→ Record set:
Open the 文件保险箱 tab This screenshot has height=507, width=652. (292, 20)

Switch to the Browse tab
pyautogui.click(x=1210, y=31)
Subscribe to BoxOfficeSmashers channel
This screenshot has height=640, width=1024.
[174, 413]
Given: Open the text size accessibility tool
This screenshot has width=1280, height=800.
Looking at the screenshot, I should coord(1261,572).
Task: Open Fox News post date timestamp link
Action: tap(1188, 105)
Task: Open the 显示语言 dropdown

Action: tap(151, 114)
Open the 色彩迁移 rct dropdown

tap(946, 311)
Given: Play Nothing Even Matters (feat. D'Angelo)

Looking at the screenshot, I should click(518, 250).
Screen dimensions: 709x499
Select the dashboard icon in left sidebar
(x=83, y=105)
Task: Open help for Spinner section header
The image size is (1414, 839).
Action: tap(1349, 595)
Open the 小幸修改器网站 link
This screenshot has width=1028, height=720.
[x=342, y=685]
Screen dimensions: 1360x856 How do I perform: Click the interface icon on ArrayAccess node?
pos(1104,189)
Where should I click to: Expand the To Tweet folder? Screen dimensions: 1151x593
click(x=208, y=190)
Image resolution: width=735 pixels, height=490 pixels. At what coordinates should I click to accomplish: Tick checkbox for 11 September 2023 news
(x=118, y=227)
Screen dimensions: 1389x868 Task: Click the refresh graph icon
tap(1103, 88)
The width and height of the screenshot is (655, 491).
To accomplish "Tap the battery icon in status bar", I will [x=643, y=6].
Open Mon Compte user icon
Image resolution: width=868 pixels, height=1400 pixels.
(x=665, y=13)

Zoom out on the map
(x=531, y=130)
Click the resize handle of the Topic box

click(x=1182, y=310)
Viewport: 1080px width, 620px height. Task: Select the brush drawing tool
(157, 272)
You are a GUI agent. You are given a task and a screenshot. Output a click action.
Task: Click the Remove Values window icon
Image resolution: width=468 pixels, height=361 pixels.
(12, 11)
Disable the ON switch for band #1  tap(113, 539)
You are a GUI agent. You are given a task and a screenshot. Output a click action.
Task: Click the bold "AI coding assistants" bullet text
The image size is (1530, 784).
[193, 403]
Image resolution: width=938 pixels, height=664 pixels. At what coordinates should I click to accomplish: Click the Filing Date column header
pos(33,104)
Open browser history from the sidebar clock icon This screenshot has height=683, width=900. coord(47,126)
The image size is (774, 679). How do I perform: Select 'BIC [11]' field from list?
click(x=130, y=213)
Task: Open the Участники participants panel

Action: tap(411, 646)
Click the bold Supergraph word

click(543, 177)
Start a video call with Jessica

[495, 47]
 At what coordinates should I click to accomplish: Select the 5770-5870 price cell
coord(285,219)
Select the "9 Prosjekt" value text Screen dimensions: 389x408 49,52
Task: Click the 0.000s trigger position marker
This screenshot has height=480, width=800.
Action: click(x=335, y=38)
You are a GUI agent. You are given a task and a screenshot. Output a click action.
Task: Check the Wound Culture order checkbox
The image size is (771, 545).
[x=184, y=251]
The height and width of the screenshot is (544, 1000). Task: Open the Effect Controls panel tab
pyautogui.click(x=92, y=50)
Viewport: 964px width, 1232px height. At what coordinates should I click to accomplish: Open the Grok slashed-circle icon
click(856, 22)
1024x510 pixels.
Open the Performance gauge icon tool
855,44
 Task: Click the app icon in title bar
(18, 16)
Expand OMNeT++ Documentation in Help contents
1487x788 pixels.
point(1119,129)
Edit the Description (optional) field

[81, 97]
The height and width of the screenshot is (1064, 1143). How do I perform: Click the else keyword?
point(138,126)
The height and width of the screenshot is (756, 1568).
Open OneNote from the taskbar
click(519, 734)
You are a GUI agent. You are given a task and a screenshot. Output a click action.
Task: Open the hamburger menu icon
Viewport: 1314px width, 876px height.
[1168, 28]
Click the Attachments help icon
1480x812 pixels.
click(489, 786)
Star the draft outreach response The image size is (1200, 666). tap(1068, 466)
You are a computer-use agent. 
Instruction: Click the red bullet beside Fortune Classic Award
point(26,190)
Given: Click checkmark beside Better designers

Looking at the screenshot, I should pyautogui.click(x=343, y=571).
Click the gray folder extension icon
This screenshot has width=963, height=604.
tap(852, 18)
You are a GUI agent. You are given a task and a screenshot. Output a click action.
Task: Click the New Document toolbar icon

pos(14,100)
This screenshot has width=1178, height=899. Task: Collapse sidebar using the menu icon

→ What is expected: For this task, print the records again exactly as they appear.

→ Result below:
Open the 文件保险箱 tab This screenshot has height=507, width=652. (292, 20)

Switch to the Browse tab
pyautogui.click(x=1210, y=31)
Subscribe to BoxOfficeSmashers channel
This screenshot has height=640, width=1024.
[174, 413]
Given: Open the text size accessibility tool
This screenshot has width=1280, height=800.
Looking at the screenshot, I should coord(1261,572).
Task: Open Fox News post date timestamp link
Action: tap(1188, 105)
Task: Open the 显示语言 dropdown

Action: tap(151, 114)
Open the 色彩迁移 rct dropdown

tap(946, 311)
Given: Play Nothing Even Matters (feat. D'Angelo)

Looking at the screenshot, I should click(518, 250).
Screen dimensions: 709x499
Select the dashboard icon in left sidebar
(x=83, y=105)
Task: Open help for Spinner section header
The image size is (1414, 839).
Action: tap(1349, 595)
Open the 小幸修改器网站 link
This screenshot has width=1028, height=720.
[x=342, y=685]
Screen dimensions: 1360x856 How do I perform: Click the interface icon on ArrayAccess node?
pos(1104,189)
Where should I click to: Expand the To Tweet folder? Screen dimensions: 1151x593
click(x=208, y=190)
Image resolution: width=735 pixels, height=490 pixels. At what coordinates should I click to accomplish: Tick checkbox for 11 September 2023 news
(x=118, y=227)
Screen dimensions: 1389x868 Task: Click the refresh graph icon
tap(1103, 88)
The width and height of the screenshot is (655, 491).
To accomplish "Tap the battery icon in status bar", I will [x=643, y=6].
Open Mon Compte user icon
Image resolution: width=868 pixels, height=1400 pixels.
(x=665, y=13)

Zoom out on the map
(x=531, y=130)
Click the resize handle of the Topic box

click(x=1182, y=310)
Viewport: 1080px width, 620px height. Task: Select the brush drawing tool
(157, 272)
You are a GUI agent. You are given a task and a screenshot. Output a click action.
Task: Click the Remove Values window icon
Image resolution: width=468 pixels, height=361 pixels.
(12, 11)
Disable the ON switch for band #1  tap(113, 539)
You are a GUI agent. You are given a task and a screenshot. Output a click action.
Task: Click the bold "AI coding assistants" bullet text
The image size is (1530, 784).
[193, 403]
Image resolution: width=938 pixels, height=664 pixels. At what coordinates should I click to accomplish: Click the Filing Date column header
pos(33,104)
Open browser history from the sidebar clock icon This screenshot has height=683, width=900. coord(47,126)
The image size is (774, 679). How do I perform: Select 'BIC [11]' field from list?
click(x=130, y=213)
Task: Open the Участники participants panel

Action: tap(411, 646)
Click the bold Supergraph word

click(543, 177)
Start a video call with Jessica

[495, 47]
 At what coordinates should I click to accomplish: Select the 5770-5870 price cell
coord(285,219)
Select the "9 Prosjekt" value text Screen dimensions: 389x408 49,52
Task: Click the 0.000s trigger position marker
This screenshot has height=480, width=800.
Action: click(x=335, y=38)
You are a GUI agent. You are given a task and a screenshot. Output a click action.
Task: Check the Wound Culture order checkbox
The image size is (771, 545).
[x=184, y=251]
The height and width of the screenshot is (544, 1000). Task: Open the Effect Controls panel tab
pyautogui.click(x=92, y=50)
Viewport: 964px width, 1232px height. At what coordinates should I click to accomplish: Open the Grok slashed-circle icon
click(856, 22)
1024x510 pixels.
Open the Performance gauge icon tool
855,44
 Task: Click the app icon in title bar
(18, 16)
Expand OMNeT++ Documentation in Help contents
1487x788 pixels.
point(1119,129)
Edit the Description (optional) field

[81, 97]
The height and width of the screenshot is (1064, 1143). How do I perform: Click the else keyword?
point(138,126)
The height and width of the screenshot is (756, 1568).
Open OneNote from the taskbar
click(519, 734)
You are a GUI agent. You are given a task and a screenshot. Output a click action.
Task: Open the hamburger menu icon
Viewport: 1314px width, 876px height.
[1168, 28]
Click the Attachments help icon
1480x812 pixels.
click(489, 786)
Star the draft outreach response The image size is (1200, 666). tap(1068, 466)
You are a computer-use agent. 
Instruction: Click the red bullet beside Fortune Classic Award
point(26,190)
Given: Click checkmark beside Better designers

Looking at the screenshot, I should pyautogui.click(x=343, y=571).
Click the gray folder extension icon
This screenshot has width=963, height=604.
tap(852, 18)
You are a GUI agent. You are given a task and a screenshot. Output a click action.
Task: Click the New Document toolbar icon

pos(14,100)
This screenshot has width=1178, height=899. Task: Collapse sidebar using the menu icon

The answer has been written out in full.